The person charged with taking this history and mentality into the age of interactivity and social media is James Sommerville, current vice-president of global design at The Coca-Cola Company. He spoke about Coca-Cola’s concept of “Mass Intimacy” at the Adobe Summit EMEA 2017 and, beforehand, he talked to CMO.com in more detail about his role, and about the impact that knowing more about customers has on design (Adobe is CMO.com’s parent company).

Sommerville: My role really involves the things that you see on the street and in the supermarkets when you buy our products—our packaging, our equipment, our experiential design, our digital design, so all the touch points that you would consider to be part of the brand language. Then, internally, we have things such as workplace design, and we’re now moving into design thinking and organisational design. The design conversation has got much broader at Coca-Cola, as it has at many other companies as well.

CMO.com: How is the growing emphasis on customer experience affecting the role of design at Coca-Cola?

Sommerville: It’s really changing many things that we do—even how we design our retail spaces, how we design our digital interaction, our packaging. Whilst we’re not asking the consumer to design our packaging, we’re really observing the way that they live their lives today.

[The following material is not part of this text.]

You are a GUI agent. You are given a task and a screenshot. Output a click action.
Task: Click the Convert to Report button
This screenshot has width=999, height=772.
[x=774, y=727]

The Coca-Cola Company’s a very consumer-centric organisation. Many years ago, a previous chairman said that we supply 1.9 billion servings per day of Coca-Cola, which is an impressive number. I think the way things are going, we will say in the future that we have conversations with—and know intimately—1.9 billion people. So we go from a metric relating to a serving to very much relating to a consumer and that dialogue between the company and the consumer.

We have a little saying in terms of personalisation within the design team called mass intimacy, and the reason we like that is we want that Coca-Cola moment—part of enjoying a Coca-Cola is it’s a great moment with friends, with family. So it needs to feel very intimate but, at the same time, our ideas need to scale. We’re all over the world, and we need to be there, but, actually, when you’re drinking that Coke, it needs to be very intimate.

CMO.com: Can you give me an example?

Sommerville: A great example of mass intimacy is the “Share a Coke” campaign. That was a very simple premise—driven through the packaging—of placing names on labels, and on bottles, and on cans—your name, my name, your partner’s name, your friend’s name.

What we found there was that the iconography and the typographic language of Coke can still work even if it says John, or Susan, or Lucy, but it feels very personal to John, Susan, or Lucy buying it, or maybe to friends of John, Susan, or Lucy. So the idea is that we’re creating something very personal, but, at the same time, we’re not diluting and losing the iconicity in the brand.

CMO.com: How will that idea develop going forward?

Sommerville: When we look at that example of personalisation, it almost takes on a life of its own. Because we’re in a selfie generation, it just catapults itself online. So then we start to have a conversation. We see a couple naming their baby, so they’re buying a Coke can with the baby’s name on. There are very personal and intimate stories involving our consumers all around the world, and that opens up a dialogue between the Coca-Cola brand and the consumer.

CMO.com: What implications does personalisation have for the skillset the design team will need going forward?

Sommerville: The skills designers need today are very different to what they were when I studied art and design, even to what they were 10 years ago. It’s a much broader set of skills to do with strategy and design thinking, agility and growth, and almost being quite entrepreneurial. Just to be a designer at a computer doing packaging, that’s just a fraction of the role now. It’s really much broader than that in terms of how you apply that design-led thinking to many other challenges and opportunities we face as an organisation.

CMO.com: How are your relationships with agencies changing?

Sommerville: At Coca-Cola, we still have many, many amazing creative partners externally, traditional agencies, and we need those guys. But there’s an undercurrent below that, which is all to do with maybe a talent-on-demand or direct-to-talent model, where we’re working with freelancers, or people still at art school, or who’ve just gone solo. We love to mine that talent, for two reasons. One, it can be much more dynamic, quicker, more agile. Then, secondly, we believe at Coca-Cola Design that we can provide a stage for emerging talent. Young designers, seasoned designers, individuals, duos—we can actually shout their name and use the power of our brand to communicate them because they’re in business as well.